**Provided passage:**
....................

People Receiving Healthcare from Employers
The law also changed some of the ways insurance companies operate. Insurance companies are no longer allowed to refuse to cover people or charge them more if they have "preexisting conditions," meaning that if you have diabetes, for example, an insurance company cannot refuse to give you insurance for only that reason. Insurance companies also cannot have annual or lifetime limits on coverage, meaning they may not stop covering someone once a certain dollar limit had been reached. Premiums—how much people pay for insurance—is now much more even, as insurance companies cannot increase the price for people who will have more expensive health care needs.
People Receiving Healthcare from Medicaid/Medicare
The law increased Medicaid eligibility to those who earn 138% of the federal poverty limit. 15.7 million people gained Medicaid under the ACA. As of September, though, 19 states had not actually expanded Medicaid in their states, so not everyone who is eligible under the ACA actually has Medicaid. Such people are also not eligible for subsidies through the exchanges, because they are supposed to have Medicaid, so they are actually left without health care, in a "coverage gap."
People Purchasing Healthcare Privately
Through the exchanges, which are organized by state, people who do not have another source of health care (through work, Medicare, or Medicaid, usually) can buy health care. Subsidies are available to people earning less than 400% of the federal poverty level, lowering the amount they have to pay.
Children's Health Insurance Program (CHIP) provides health coverage to eligible children, through both Medicaid and separate CHIP programs. CHIP is administered by states, according to federal requirements. The program is funded jointly by states and the federal government.
For more information about eligibility and applying for CHIP, please follow the link.
The State of Public Health
National Institutes of Health
- The Trump Administration has proposed a 1.6 billion cut to the NIH including :
- Take $350 million from the National Science Foundation's budget
- Cut $37 million from the Department of Energy's budget which allocates to significant science programs
- Cut $48 million from the Environmental Protection Agency's research and development budget.

....................

**Dataset entries:**
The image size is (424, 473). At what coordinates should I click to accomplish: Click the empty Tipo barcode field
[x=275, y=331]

....................

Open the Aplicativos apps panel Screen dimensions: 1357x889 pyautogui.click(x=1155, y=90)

....................

In the health coverage text, can you swap "states" for "the states" in everything from "People Purchasing Healthcare" down to "follow the link."? None of the lines have any bearing here.

People Purchasing Healthcare Privately
Through the exchanges, which are organized by state, people who do not have another source of health care (through work, Medicare, or Medicaid, usually) can buy health care. Subsidies are available to people earning less than 400% of the federal poverty level, lowering the amount they have to pay.
Children's Health Insurance Program (CHIP) provides health coverage to eligible children, through both Medicaid and separate CHIP programs. CHIP is administered by the states, according to federal requirements. The program is funded jointly by the states and the federal government.
For more information about eligibility and applying for CHIP, please follow the link.